Friday 13 December 2019

Brussels will rule on Anglo Irish rescue plan by summer

Anglo will transfer about €33bn of loans to NAMA. Photo: Getty Images
Anglo will transfer about €33bn of loans to NAMA. Photo: Getty Images

Joe Brennan

The Government should know by the end of June whether its rescue plan for nationalised Anglo Irish Bank will wash with Brussels, the Irish Independent has learnt.

This comes as Anglo's new auditors, Deloitte, and management team prepare to take a charge against most of the group's expected €10bn-€11.5bn National Asset Management Agency (NAMA) writedowns, as it reports figures within the next three weeks.

The group is set to transfer about €33bn of loans to the 'bad bank' during 2010. NAMA got the official green light from the EU on Friday.

Anglo is said to be taking a "thorough and realistic, bottom-up" view of its €40bn non-NAMA loan book, suggesting it will also be subject to a multi-billion euro writedown in the upcoming results. The figures will cover 15 months to the end of December.

The timing of their release could not be worse for the two main banks, as they prepare to go cap-in-hand to investors during the coming months to raise billions of euro to shore up their own balance sheets. Bank of Ireland (BoI) and AIB expect Brussels to decide on their respective restructuring plans within the next month or so.

Potential investors in AIB and BoI will be keen to see how Anglo's non-NAMA portfolio is faring. All three will be left with a significant amount of property loans that fall below the €5m NAMA threshold.

Anglo filed a restructuring plan with the EU last November on foot of its €4bn bailout during the summer. Its new management team, headed by Australian Mike Aynsley, hopes to split the group into a 'bad' and 'good' bank in an effort to minimise the cost to taxpayers as the majority of the business is wound down over the course of a decade.

People familiar with the plan told the Irish Independent in January it was expected to cost the State between €8bn-€10bn -- including the €4bn already injected into the lender last summer. They said estimates for a wind-down of the group over five to 10 years would run between €20bn and €30bn.

A central part of the rescue plan is to put Anglo's riskier bondholders into the 'bad bank' and make them absorb a large amount of the losses coming down the tracks.

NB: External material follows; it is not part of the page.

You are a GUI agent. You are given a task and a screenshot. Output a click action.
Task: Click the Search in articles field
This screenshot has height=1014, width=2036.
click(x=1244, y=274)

The Department of Finance, Anglo and a coterie of advisers are working closely with the EU Commission on an updated version of a restructuring plan, which answers scores of requests from Brussels for extra information. It is set to be filed at the end of April.

Anglo faces a tough task demonstrating that it can repay taxpayers' money after five years, as required by EU state-aid rules.

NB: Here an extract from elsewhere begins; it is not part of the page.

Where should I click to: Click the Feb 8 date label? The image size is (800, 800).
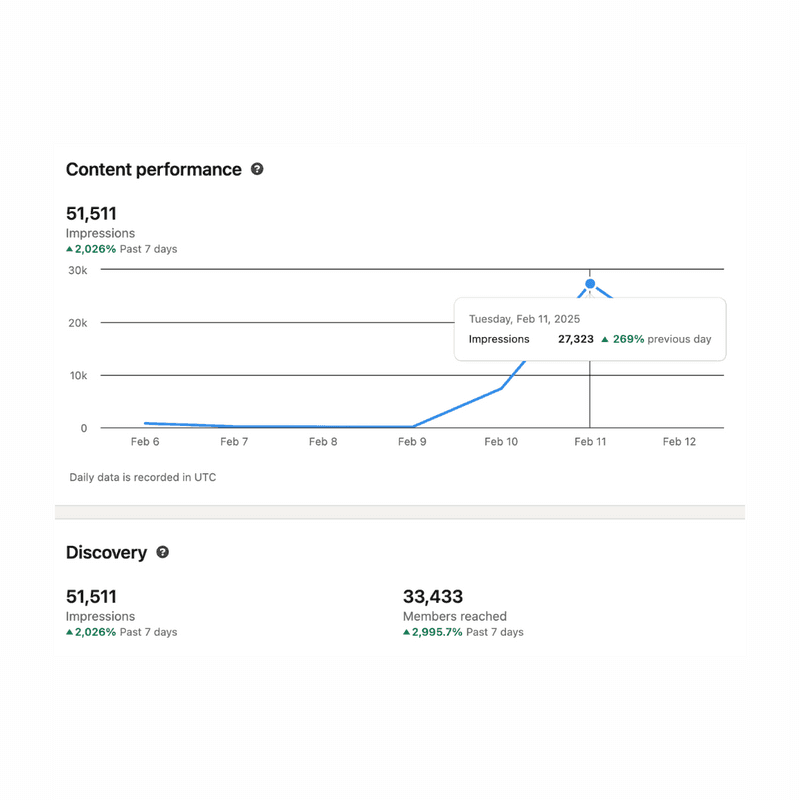tap(323, 442)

It is understood that global consultancy firm Bain & Co, which has an office in Brussels, has also been drafted in to advise Anglo.

The Government has brought in EU competition expert Cristina Caffarra, of consultants Charles River Associates, to help it navigate the complex plan through the commission.

Sources say Brussels expects to return a verdict by the end of June, which is much sooner than most observers had been predicting. A similar good bank/bad bank restructuring plan filed in March 2008 by Northern Rock took more than 18 months to go through the commission's corridors.